What the task asks: Please find all lines in the data that hold the string "flag" and copy them.

========================================

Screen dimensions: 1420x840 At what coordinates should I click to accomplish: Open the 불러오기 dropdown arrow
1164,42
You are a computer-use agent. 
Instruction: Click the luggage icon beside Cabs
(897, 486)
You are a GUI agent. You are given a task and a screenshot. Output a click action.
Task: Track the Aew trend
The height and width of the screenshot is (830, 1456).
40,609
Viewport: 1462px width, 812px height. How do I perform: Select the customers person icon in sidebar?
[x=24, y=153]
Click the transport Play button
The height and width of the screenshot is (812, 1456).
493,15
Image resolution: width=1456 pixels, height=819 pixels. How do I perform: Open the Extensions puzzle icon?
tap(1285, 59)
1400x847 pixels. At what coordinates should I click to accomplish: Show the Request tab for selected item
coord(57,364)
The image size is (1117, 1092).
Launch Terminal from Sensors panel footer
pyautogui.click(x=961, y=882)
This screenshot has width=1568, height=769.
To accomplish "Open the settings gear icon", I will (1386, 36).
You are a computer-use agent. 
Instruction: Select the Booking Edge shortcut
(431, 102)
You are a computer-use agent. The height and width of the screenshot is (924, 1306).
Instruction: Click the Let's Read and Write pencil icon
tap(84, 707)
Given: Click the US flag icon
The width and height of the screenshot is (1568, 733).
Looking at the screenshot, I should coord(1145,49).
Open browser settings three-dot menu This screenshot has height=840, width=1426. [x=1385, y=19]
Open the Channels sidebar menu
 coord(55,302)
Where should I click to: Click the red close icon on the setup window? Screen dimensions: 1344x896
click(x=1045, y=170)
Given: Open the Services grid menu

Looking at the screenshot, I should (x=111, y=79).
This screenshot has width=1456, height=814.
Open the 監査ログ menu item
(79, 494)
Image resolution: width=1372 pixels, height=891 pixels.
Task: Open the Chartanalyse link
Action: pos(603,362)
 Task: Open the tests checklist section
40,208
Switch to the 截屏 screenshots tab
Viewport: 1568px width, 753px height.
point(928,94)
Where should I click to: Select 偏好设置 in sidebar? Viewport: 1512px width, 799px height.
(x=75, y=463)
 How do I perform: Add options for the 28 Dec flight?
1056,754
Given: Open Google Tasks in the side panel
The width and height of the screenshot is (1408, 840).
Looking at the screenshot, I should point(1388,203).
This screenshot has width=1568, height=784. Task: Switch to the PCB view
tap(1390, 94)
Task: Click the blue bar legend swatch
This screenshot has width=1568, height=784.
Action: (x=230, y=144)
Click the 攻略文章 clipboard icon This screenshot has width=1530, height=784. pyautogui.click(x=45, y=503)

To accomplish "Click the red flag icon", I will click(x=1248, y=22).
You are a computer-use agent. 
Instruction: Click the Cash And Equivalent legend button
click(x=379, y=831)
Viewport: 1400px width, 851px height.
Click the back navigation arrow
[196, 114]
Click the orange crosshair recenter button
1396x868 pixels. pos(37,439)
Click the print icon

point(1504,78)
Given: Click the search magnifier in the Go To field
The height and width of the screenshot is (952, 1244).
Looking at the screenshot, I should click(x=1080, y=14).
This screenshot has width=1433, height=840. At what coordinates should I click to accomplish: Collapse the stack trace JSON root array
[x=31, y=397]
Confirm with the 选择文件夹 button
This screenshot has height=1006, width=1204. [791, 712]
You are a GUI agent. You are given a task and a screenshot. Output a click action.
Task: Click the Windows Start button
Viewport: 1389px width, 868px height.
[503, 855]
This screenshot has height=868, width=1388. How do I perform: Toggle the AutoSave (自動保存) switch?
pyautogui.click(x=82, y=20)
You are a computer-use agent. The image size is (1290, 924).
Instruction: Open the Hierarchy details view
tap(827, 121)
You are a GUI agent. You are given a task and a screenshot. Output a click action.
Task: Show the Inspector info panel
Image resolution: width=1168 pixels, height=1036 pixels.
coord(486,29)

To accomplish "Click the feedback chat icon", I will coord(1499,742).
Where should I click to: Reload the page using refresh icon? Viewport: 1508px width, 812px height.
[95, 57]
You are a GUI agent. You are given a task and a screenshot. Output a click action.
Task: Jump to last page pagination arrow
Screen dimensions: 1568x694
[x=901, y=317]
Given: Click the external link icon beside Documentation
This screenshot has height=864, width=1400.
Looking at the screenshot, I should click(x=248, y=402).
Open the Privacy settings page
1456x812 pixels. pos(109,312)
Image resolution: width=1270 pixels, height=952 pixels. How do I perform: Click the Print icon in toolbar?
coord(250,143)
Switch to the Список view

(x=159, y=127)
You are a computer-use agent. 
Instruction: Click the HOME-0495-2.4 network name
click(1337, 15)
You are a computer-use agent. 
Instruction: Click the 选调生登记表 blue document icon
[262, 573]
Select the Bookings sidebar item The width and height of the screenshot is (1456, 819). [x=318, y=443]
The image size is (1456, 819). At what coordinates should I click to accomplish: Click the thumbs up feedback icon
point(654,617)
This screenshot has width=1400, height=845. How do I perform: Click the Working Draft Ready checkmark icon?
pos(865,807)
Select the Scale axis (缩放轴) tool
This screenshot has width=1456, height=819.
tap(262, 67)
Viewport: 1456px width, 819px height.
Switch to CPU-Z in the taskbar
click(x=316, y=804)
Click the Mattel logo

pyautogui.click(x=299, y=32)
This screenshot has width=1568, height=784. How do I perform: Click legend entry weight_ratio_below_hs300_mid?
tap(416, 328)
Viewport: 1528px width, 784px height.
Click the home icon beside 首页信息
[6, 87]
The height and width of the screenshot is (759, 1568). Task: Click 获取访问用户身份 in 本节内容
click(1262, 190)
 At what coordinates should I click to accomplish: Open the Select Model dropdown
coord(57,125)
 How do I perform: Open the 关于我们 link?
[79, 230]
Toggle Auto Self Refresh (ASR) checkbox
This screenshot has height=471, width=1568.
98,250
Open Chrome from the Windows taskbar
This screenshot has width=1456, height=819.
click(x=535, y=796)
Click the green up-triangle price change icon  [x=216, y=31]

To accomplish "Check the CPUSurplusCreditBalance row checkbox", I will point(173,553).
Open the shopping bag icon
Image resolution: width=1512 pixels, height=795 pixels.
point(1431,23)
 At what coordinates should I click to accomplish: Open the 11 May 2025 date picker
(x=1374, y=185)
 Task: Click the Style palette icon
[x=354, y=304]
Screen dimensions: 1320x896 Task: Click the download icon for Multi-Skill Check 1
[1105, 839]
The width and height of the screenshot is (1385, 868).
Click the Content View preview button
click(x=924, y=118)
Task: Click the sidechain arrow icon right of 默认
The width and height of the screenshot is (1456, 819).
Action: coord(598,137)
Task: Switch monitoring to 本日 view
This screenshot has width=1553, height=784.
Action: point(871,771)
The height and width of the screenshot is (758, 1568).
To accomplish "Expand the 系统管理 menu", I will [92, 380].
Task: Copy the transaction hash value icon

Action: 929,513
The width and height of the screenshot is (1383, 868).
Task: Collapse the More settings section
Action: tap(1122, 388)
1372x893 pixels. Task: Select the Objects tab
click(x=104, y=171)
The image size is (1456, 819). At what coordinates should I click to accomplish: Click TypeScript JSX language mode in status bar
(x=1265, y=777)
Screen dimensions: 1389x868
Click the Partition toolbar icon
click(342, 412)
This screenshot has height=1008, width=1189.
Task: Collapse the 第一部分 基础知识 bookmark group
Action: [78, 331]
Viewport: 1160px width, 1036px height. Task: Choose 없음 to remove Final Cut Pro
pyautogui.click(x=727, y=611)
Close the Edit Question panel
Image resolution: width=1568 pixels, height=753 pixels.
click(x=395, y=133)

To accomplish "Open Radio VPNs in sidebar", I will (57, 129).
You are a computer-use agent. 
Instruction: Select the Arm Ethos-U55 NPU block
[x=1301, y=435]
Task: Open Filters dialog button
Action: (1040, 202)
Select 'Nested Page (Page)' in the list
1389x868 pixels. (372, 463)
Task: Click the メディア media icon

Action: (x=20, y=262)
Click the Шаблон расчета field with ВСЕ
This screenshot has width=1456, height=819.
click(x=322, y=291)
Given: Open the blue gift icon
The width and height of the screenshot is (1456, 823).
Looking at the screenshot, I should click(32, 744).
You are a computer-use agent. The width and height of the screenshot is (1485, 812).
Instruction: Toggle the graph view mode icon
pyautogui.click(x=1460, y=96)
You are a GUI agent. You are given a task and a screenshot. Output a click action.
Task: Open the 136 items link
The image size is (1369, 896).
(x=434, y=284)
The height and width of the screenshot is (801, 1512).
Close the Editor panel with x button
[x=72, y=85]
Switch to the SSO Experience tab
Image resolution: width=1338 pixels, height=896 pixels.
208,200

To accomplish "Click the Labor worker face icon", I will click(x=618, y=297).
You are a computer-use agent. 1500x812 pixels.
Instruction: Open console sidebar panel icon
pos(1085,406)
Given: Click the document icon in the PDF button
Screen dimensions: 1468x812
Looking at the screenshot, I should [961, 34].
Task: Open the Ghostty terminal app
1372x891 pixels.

========================================

Exercise output:
Given: Click the US flag icon
To accomplish "Click the red flag icon", I will click(x=1248, y=22).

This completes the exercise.